Intent of this requirement
Clinical governance is the set of relationships and responsibilities between the organisation’s governing body, executive, clinicians, consumers and others to achieve good clinical results. It puts systems in place for delivering safe, quality clinical care and for continuously improving services. Clinical governance usually includes involving consumers, clinicians, clinical review, training, risk management, use of information and workforce management.
This requirement describes the clinical governance and safety and quality systems that are required to maintain and improve the reliability, safety and quality of clinical care, and to improve outcomes for consumers where organisations provide clinical care. The following areas are included:
i. Antimicrobial stewardship
In Australia, the increasing number of antibiotic-resistant infections appearing in the community represents a looming public health issue. This means aged care organisations need to do their part to change those practices that have contributed to the development of resistance and implement new initiatives to reduce inappropriate antibiotic usage and resistance. Effective organisation wide systems are required for preventing, managing and controlling infections and antimicrobial resistance. This contributes to the broader national effort and improves outcomes for consumers.
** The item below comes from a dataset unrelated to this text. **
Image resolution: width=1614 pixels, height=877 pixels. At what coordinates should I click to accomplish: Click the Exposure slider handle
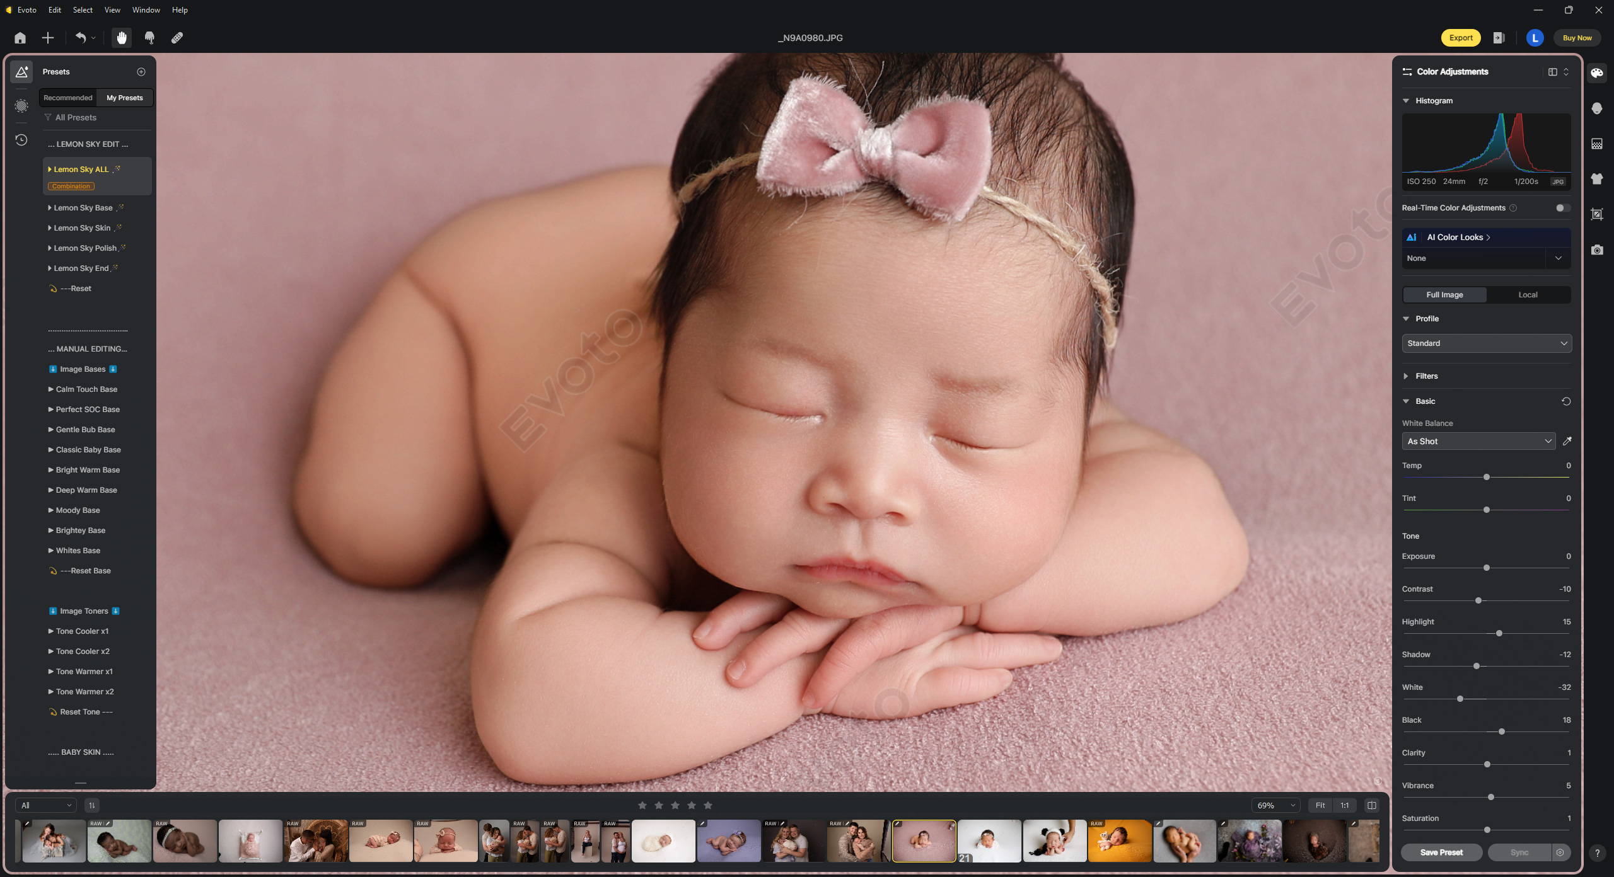(x=1486, y=568)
ii. Minimising the use of restraint
Restraint means any practice, device or action that interferes with a consumer's ability to make a decision or restricts a consumer's free movement. Where restraint is clinically necessary to prevent harm, the organisation should have systems to manage how restraints are used. This is in accordance with legislation and the organisation's policies on reporting the use of restraints.
iii. Practicing open disclosure
This means organisation wide systems to support communication with consumers about incidents that have caused harm. Open disclosure usually includes an apology and explaining the facts of what happened. It also includes listening to the consumer’s experience of what happened and explaining the steps the organisation has taken to prevent it happening again.
- Do management of the organisation and members of the workforce have particular areas of responsibility for clinical leadership and systems that improve safety and quality?
- What are the systems to ensure that best practice evidence is embedded in the organisation’s clinical care?
- How does the organisation review how effective the clinical governance framework is? Does the organisation take timely actions to tackle any aspects that aren’t working well?
- Does the organisation have processes to support identifying and getting involved early when risks associated with clinical care are identified? Does it have processes for members of the workforce to identify these risks?
- How does the organisation understand and support safety and quality in the clinical services it provides? This includes how it collects and uses data to inform safety and quality.
Examples of actions and evidence
- Consumers say they receive safe, effective, quality clinical care that is right for them.
- Consumers say members of the workforce discuss their clinical care with them, including risks and benefits of any clinical treatment and the appropriate use of antibiotics.
- Consumers say if things have gone wrong, the organisation has apologised and taken steps to make sure the same thing doesn’t happen to them again or to others.
Workforce and others
- The workforce can describe their accountabilities and responsibilities for the effectiveness, safety and quality of clinical services.
- The workforce can describe how they collect data to inform clinical performance indicators, they say the indicators are meaningful and can describe how they lead to improvements in clinical care.
- The workforce say open disclosure is part of the organisation’s practice when a negative event happens. They can also describe the open disclosure process.
- Workforce orientation, training or other records that show the organisation trains the workforce in this requirement. They also show the organisation supports clinical governance leadership roles with ongoing training.
Evidence of strategies and practices that aim to make sure antimicrobials are prescribed according to best practice guidelines.
Records that show any use of restraint is always as a last resort, the application of restraint is documented and the safety and well-being of the consumer is monitored.
Evidence of appropriate authorisation and consent for the use of restraints in compliance with legislation.
Records show that the organisation has a systematic approach to clinical audit and data comparisons that supports improvements in clinical care.
The organisation has records of governance arrangements for clinical care that is given in non-clinical care settings, or by contracted members of the workforce, or by third parties.